#### Extrait de page
Le jardin botanique

Le jardin botanique

28 février:

Pyin oo Lwin est connue pour son parc botanique crée par les anglais au temps des colonies. On décide donc d’aller le visiter aujourd’hui en vélo. Problème à l’hôtel, ils n’en ont qu’un seul en état de marche. Comme on n’a pas envie d’y aller en taxi et que sur la carte ça n’a pas l’air très loin, on décide d’y aller à pied. Ça fera une chouette balade.

Combien de fois faudrait-il qu’on se saigne les pieds pour comprendre qu’en Asie ce qui a l’air près est en réalité très loin ??? Notre seul progrès c’est qu’on s’en rend compte un peu plus vite que d’habitude cette fois. Mais ça ne sert pas à grand-chose car là où nous sommes il n’y a pas de loueur de vélos, ni de taxi… Il n’y a rien en fait. On marche sur une longue route goudronnée en plein cagnard.

Après 2h de marche, Florent qui est en tong, commence à avoir une ampoule. A défaut de pouvoir lui prêter mes chaussures, je lui passe une chaussette. T’as le look coco. Heureusement, nous y sommes. Mais ici point de repos. Le parc fait 150 hectares, il va donc falloir continuer à marcher. 100 km à pied, ça use les souliers.

#### Consignes
1. Dans le récit sur le jardin botanique, quelle est la superficie du parc ?
2. Poursuivez le récit de la visite du jardin botanique de Pyin Oo Lwin à la suite de sa dernière phrase.

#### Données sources
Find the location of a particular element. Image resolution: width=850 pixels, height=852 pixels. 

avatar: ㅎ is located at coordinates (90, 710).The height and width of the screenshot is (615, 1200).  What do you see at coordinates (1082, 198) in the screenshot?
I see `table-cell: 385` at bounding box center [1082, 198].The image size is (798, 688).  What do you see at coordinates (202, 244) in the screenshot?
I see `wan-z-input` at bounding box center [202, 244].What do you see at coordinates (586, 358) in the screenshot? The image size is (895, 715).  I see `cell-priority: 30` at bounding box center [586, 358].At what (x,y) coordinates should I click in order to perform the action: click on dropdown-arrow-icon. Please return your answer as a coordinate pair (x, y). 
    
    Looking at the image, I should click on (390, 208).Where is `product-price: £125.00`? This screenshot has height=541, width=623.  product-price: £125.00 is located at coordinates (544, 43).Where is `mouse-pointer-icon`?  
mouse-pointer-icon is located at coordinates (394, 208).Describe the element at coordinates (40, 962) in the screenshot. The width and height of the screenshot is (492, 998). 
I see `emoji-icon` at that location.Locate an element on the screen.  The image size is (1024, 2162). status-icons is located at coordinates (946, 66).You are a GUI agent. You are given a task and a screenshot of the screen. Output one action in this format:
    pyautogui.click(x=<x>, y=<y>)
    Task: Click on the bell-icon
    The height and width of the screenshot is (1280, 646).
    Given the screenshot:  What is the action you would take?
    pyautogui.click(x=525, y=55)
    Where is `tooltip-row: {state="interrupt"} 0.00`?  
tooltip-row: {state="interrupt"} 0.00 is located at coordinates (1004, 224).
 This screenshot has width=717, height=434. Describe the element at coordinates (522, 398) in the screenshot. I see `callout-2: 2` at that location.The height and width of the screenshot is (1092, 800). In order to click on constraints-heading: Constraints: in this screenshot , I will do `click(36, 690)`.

#### Réponses attendues
1. Le parc fait 150 hectares.

2.
Le parc est très beau et très bien entretenu. Il y a des fleurs et des d’arbres partout. Et au milieu un joli lac où des cygnes noirs et des canards nagent gracieusement. En passant par une forêt de pins, on tombe nez à nez avec un cerf et des faons. Wha ! Puis, attirés par un bruit, nous découvrons des gibbons. En totale liberté et avec beaucoup de souplesse, ils évoluent d’arbre en arbre. J’adore. Nous entrons ensuite dans la volière où on aperçoit des paons et des faisans, mais aussi et surtout des toucans. Ils volent au-dessus de nous. On est subjugués. Il y a aussi un cochon d’inde. Ce qui n’a rien à voir et c’est pour cette raison que je voulais vous le signaler.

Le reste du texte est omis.